Principal Drift: The Missing Identity Layer in Enterprise Agent Architectures

The architecture diagrams have been reliably impressive. There are boxes for the MCP gateway, the tool registry, the vector store, the orchestrator, the policy engine, and the observability stack. There are arrows showing how agents discover each other, share context, and call tools across the mesh. By 2026 standards, these are the table-stakes pictures for any serious agentic deployment. But what none of them show anywhere is the principal.

When an agent calls a tool, who is it calling as? The human who initiated the conversation? The agent itself? Some composite identity that blends both? The answer, in most deployments I've seen, is 'it depends' — which is a terrifying answer for any security or compliance officer.

Principal drift is what happens when an agent starts an operation acting as User A, but somewhere in the chain of tool calls, context switches, or sub-agent invocations, it ends up acting as User B — or worse, as a system account with no human accountability at all.

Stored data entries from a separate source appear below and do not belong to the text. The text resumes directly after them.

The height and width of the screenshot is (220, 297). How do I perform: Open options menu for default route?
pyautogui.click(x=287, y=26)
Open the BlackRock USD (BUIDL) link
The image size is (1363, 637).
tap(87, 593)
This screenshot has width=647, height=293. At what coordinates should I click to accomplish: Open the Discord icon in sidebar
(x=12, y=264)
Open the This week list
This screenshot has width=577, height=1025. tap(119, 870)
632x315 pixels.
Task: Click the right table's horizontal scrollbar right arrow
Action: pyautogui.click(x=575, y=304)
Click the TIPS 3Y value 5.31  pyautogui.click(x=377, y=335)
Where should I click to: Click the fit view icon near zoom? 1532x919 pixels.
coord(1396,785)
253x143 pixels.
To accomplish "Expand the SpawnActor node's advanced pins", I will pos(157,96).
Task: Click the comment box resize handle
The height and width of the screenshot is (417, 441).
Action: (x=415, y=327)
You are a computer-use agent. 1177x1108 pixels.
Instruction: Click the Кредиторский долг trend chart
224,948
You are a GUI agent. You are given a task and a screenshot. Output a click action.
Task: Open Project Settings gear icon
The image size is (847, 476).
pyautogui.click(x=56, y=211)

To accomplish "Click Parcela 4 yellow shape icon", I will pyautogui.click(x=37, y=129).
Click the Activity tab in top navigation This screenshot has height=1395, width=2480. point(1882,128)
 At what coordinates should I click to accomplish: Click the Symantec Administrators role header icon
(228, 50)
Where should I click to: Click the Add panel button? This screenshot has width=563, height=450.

The industry is spending billions on making agents smarter, faster, and more autonomous. But we're spending almost nothing on making them accountable. That's a recipe for a catastrophe that will set the field back years.

Every tool call, every data access, every decision needs to carry an unforgeable identity token that can be traced back to a specific principal. This isn't just good practice — it's the only way to build systems that can be audited, governed, and trusted at scale.